Do you mean “liberal” or “classically liberal”?
If so, why use “neo” in place of “classical”? Progressives use it, I think, because it reminds people of “neo-Nazi” – but why are you using it?
pyroseed13
Jul 11 2016 at 4:01pm
“I’ll wager that 90% of my readers didn’t notice at first how he snuck that NIMBY defense into a paragraph defending supporters of rent control. I do understand why whites might not want poorer blacks moving into their neighborhoods. I do understand how Americans might oppose Hispanic immigrants moving into their neighborhoods. I do understand why environmentalists might oppose tall new building in their neighborhoods. But I don’t like any of those attitudes.”

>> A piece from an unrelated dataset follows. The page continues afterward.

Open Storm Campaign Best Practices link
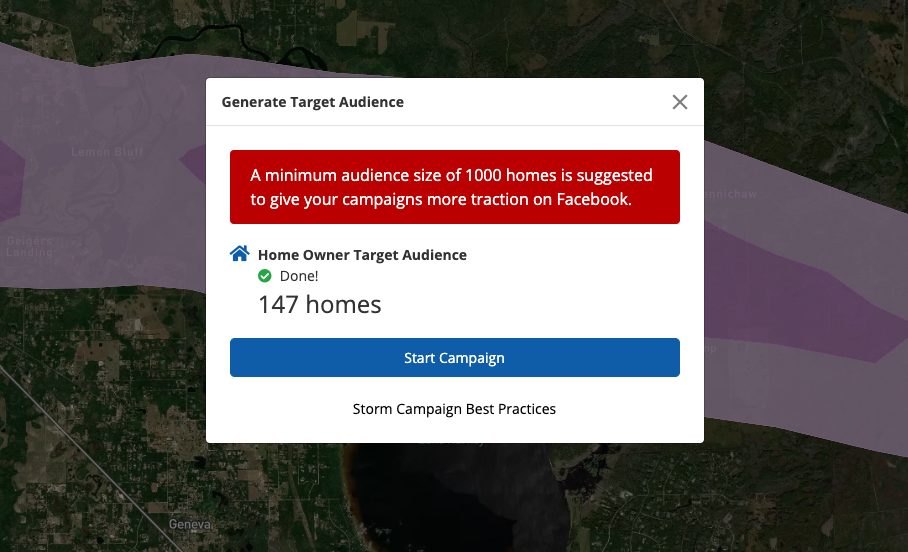The height and width of the screenshot is (552, 908). point(454,409)
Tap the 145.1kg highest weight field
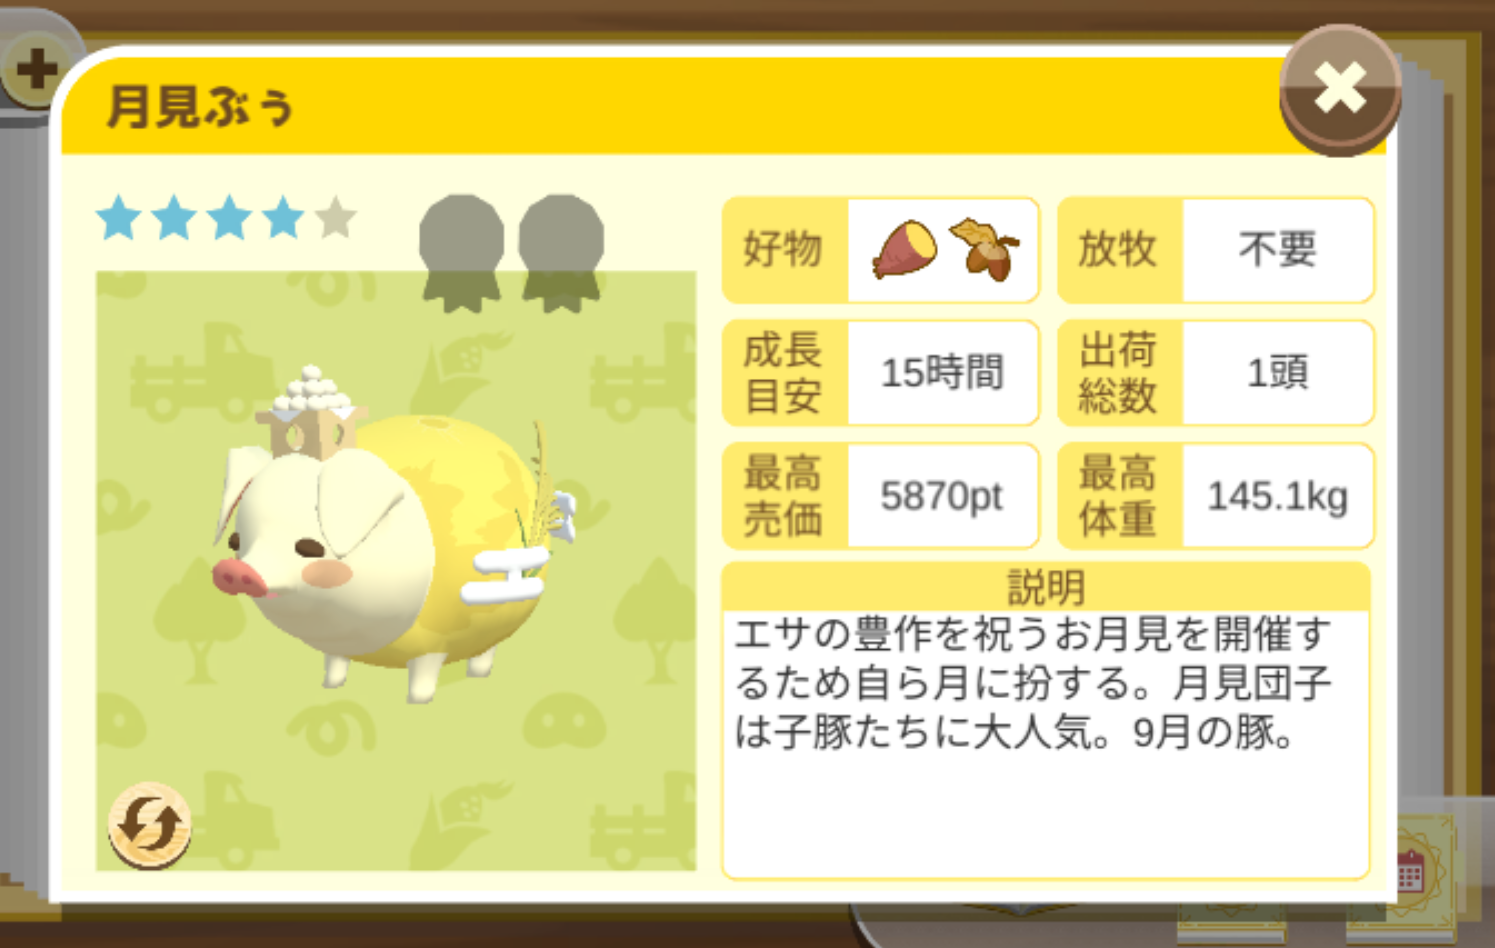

But this is sort of the reason why I think the public is distrusting of economists in general. They pretend they are doing “science,” but they are often slipping their own values into their analyses. This is particularly troubling when it comes to issues such as immigration, where I don’t think the evidence weighs in favor of the view that more of it is always and everywhere a positive thing.
pyroseed13
Jul 12 2016 at 11:28am
Sorry for the double post, but one more point here: Nowhere is this disconnect between public and economists more clear than on the issue of legal vs. illegal immigration. From the perspective of economists, immigration is immigration. But the public values more than just increases in GDP. They presumably think that by having to go through a process to receive citizenship, you can distinguish between immigrants who are likely to assimilate and those who are unlikely to assimilate. They may wish to preserve a local culture, or are concerned about the voting patterns of newcomers. Again, it becomes a question of values, not just economics.